Locate every line of the items below that contains the word "Find", and copy each of those lines in full.
Material supplied Block Start
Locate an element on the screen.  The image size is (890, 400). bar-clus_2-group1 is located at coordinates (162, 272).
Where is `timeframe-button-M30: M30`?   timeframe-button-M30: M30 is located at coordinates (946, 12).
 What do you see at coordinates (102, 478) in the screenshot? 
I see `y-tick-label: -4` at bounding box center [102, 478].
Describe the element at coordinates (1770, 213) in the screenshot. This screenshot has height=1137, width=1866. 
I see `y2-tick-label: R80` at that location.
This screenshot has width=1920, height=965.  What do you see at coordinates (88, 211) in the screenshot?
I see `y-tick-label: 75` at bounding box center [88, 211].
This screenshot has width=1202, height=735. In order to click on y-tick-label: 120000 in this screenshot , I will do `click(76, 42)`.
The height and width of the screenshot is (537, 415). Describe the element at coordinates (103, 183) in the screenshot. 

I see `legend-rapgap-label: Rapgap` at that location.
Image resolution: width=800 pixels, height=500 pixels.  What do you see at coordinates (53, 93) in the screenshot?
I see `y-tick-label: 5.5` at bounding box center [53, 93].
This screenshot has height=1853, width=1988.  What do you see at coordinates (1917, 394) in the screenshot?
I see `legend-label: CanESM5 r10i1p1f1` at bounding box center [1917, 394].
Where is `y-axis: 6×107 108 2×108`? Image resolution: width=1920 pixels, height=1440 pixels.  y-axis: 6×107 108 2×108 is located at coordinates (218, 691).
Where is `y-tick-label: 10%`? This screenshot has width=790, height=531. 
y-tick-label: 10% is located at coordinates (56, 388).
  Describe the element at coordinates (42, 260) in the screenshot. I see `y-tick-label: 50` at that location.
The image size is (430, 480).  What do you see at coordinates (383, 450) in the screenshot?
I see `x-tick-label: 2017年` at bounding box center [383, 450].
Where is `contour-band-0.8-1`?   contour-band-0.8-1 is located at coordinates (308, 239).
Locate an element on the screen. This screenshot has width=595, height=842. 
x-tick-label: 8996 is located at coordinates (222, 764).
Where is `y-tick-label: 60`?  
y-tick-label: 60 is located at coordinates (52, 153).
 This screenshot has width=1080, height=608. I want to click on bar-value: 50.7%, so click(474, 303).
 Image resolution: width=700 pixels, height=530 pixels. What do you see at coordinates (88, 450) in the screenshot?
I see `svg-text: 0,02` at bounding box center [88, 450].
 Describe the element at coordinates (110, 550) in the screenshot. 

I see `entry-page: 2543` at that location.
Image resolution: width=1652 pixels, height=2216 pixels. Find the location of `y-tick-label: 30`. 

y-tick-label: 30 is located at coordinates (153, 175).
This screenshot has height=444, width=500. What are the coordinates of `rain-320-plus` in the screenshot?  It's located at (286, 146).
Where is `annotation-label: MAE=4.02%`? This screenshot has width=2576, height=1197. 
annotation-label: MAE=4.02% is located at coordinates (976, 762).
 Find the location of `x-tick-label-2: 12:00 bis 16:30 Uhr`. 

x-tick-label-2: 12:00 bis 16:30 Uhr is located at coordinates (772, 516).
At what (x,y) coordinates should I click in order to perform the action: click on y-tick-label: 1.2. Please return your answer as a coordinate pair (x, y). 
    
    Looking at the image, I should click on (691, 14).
Material supplied Block End
* Task output
Image resolution: width=1652 pixels, height=2216 pixels. Find the location of `y-tick-label: 30`. 
 Find the location of `x-tick-label-2: 12:00 bis 16:30 Uhr`. 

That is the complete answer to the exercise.